To do. Output nothing except the lines from the one containing "Open the Notes sidebar icon" through the final line of the data, both included, typed exactly, minus the pictures.

..............................

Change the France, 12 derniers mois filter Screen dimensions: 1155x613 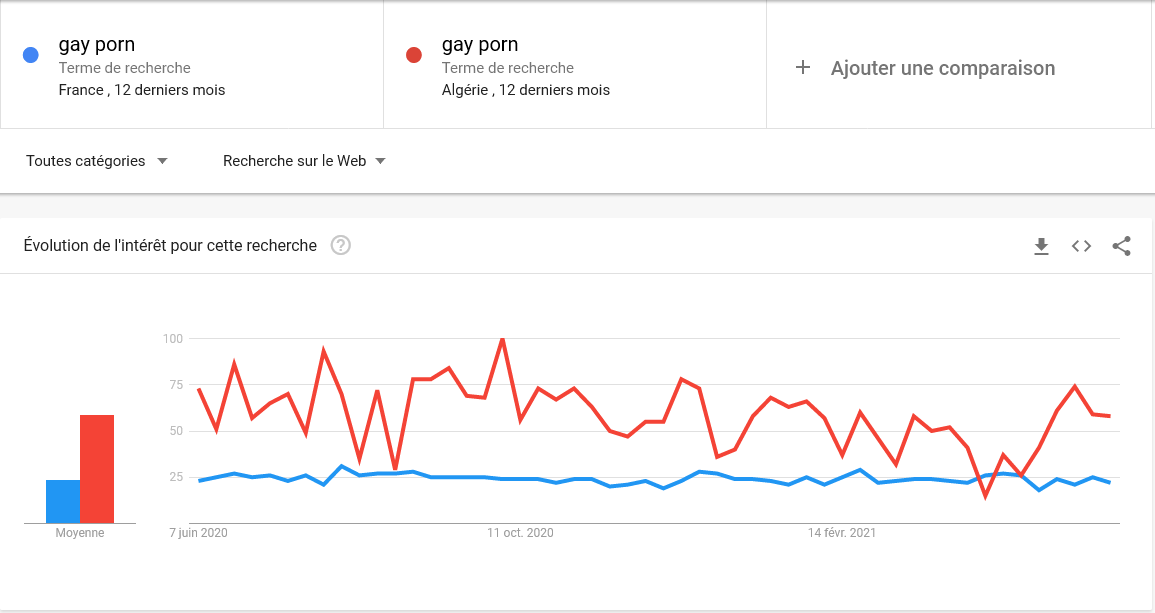coord(142,90)
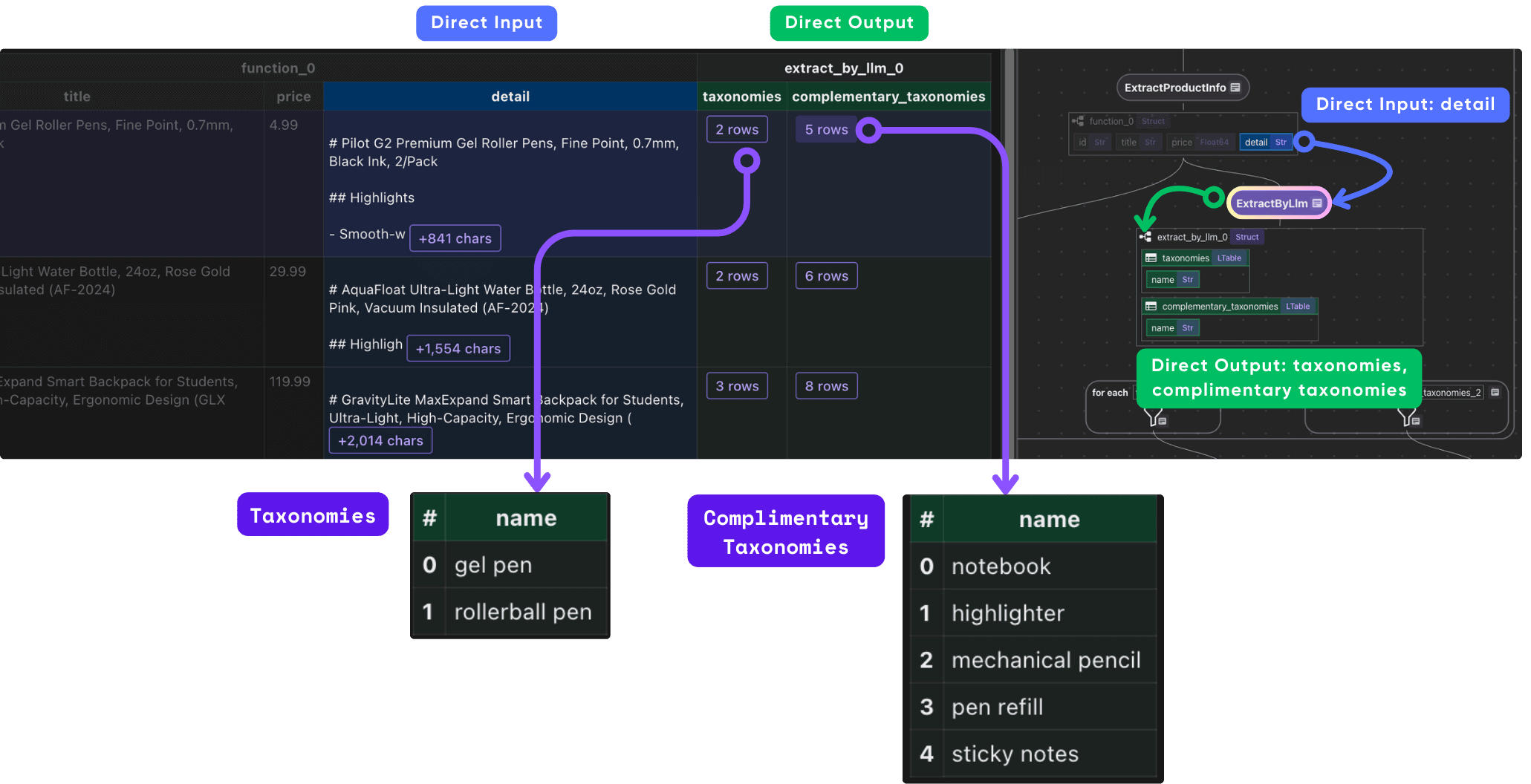
Task: Select the detail column header
Action: point(510,97)
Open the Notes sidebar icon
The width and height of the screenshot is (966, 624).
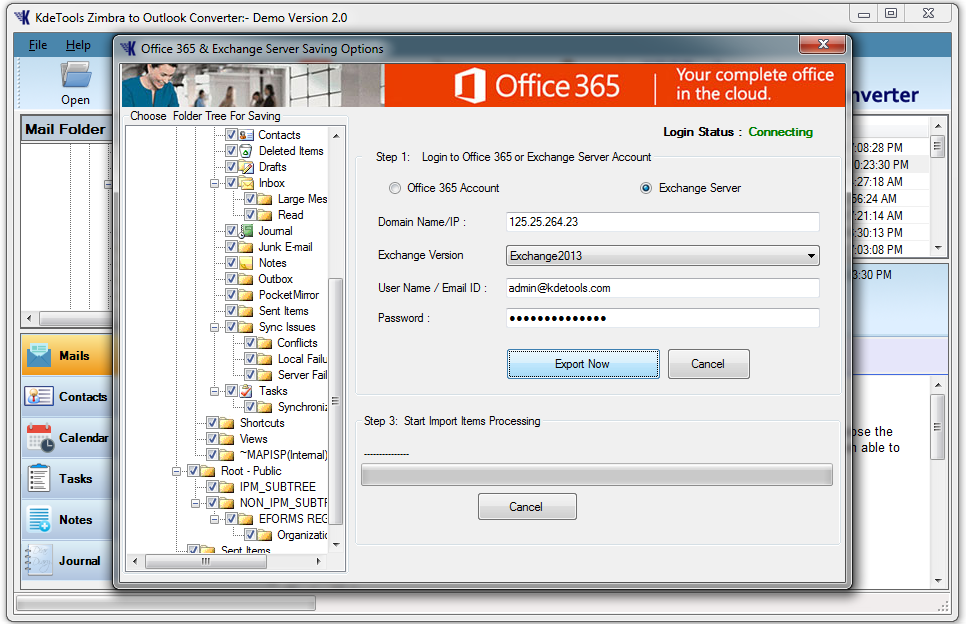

..............................

Task result.
Open the Notes sidebar icon
The width and height of the screenshot is (966, 624).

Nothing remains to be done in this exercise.